Task goal: The expected output is the line with "Task: Select the yellow trajectory label F" plus all lines after it to the end of the material below, reproduced exactly, with pictures omitted and nothing else included.

Material for the task:
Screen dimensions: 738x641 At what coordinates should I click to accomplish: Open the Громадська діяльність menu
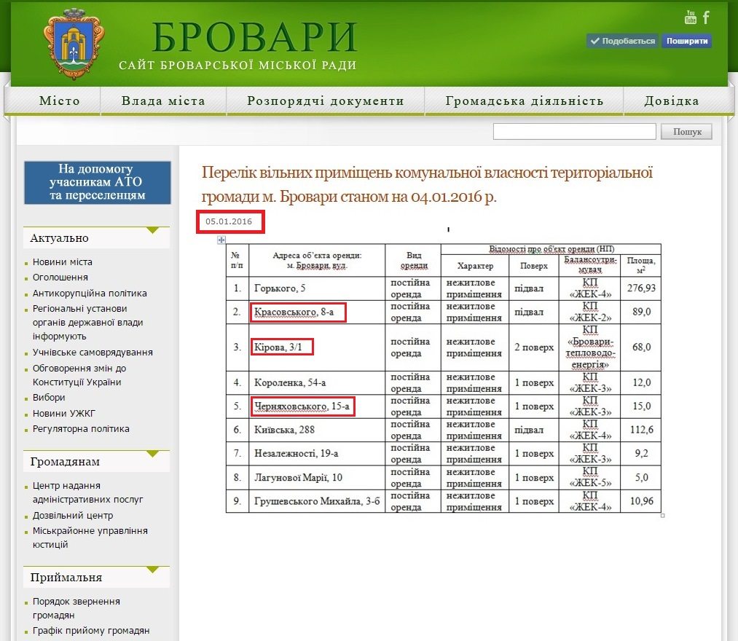[x=525, y=101]
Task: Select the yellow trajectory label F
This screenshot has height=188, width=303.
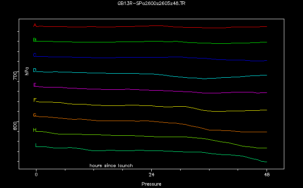Action: point(35,100)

Written solution:
Task: Select the yellow trajectory label F
This screenshot has height=188, width=303.
Action: point(35,100)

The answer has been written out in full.